Early Music Stories #155
La commovente musica di Buxtehude nel festival Misteria Paschalia
17 aprile 2026 • 1 minuto di lettura
Dopo l’inaugurazione degli String Days, il primo concerto serale del festival Misteria Paschalia di Cracovia si è svolto nella chiesa di Santa Caterina d’Alessandria dove l’ensemble vocale Voces Suaves e quello strumentale Gli Incogniti diretti da Amandine Beyer hanno eseguito una delle composizioni più originali e suggestive di Dietrich Buxtehude, scritta nel 1680 per soli, coro, archi e basso continuo.

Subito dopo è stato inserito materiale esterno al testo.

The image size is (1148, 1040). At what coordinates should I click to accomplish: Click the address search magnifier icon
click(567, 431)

Il titolo di questo ciclo di sette cantate, *Membra Jesu nostri*, racchiude una progressiva meditazione sul corpo di Cristo crocefisso (piedi, ginocchia, mani, fianco, petto, cuore, volto), e ognuna delle sette parti è costruita su brevi testi tratti da differenti libri del Vecchio Testamento seguiti dai versi di un poema medievale intonati attraverso arie solistiche e terzetti concertati affidati ai diversi registri vocali.
Questa è l’unica composizione in lingua latina di Buxtehude, che lavorava come organista nella Marienkirche di Lubecca, e il sentimento di devozione spirituale che la pervade rivela la sensibilità del compositore nei confronti della corrente religiosa del pietismo.

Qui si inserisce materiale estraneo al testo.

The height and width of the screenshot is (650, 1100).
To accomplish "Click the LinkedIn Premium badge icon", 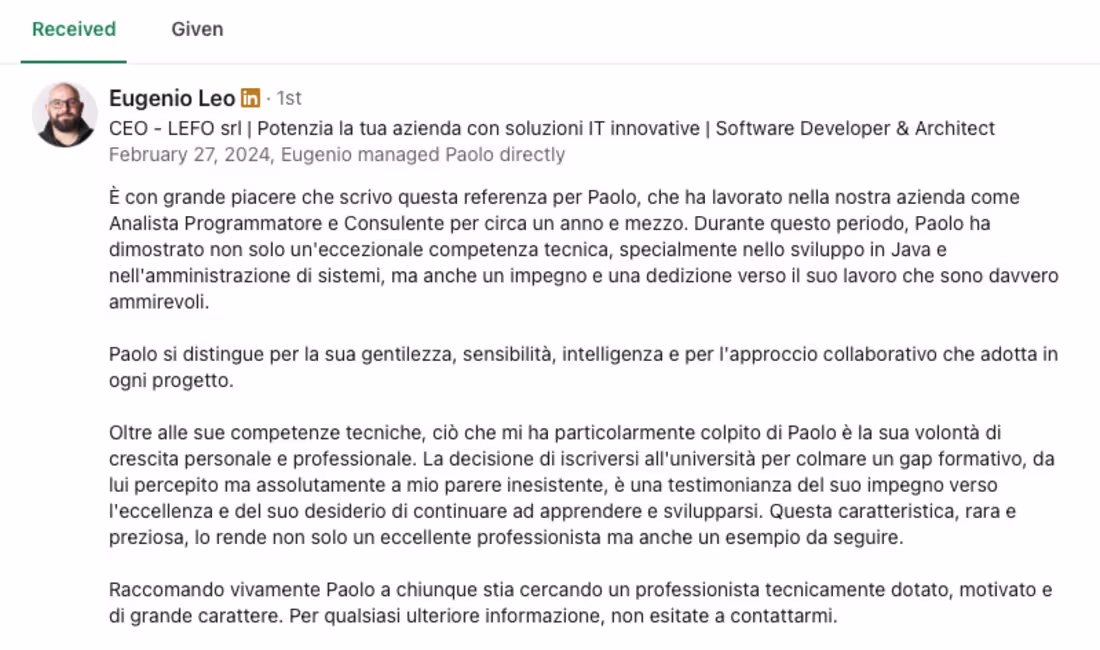I will click(250, 98).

La collaborazione tra i due ensemble è nata circa tre anni fa proprio per eseguire questo ciclo di cantate, che ha creato un clima di toccante intensità segnando positivamente l’inizio del percorso musicale del festival.
L’intervista ai musicisti Amandine Beyer e Jan Thomer è stata realizzata nella chiesa dove si è svolto il concerto e gli esempi musicali sono stati registrati durante le prove.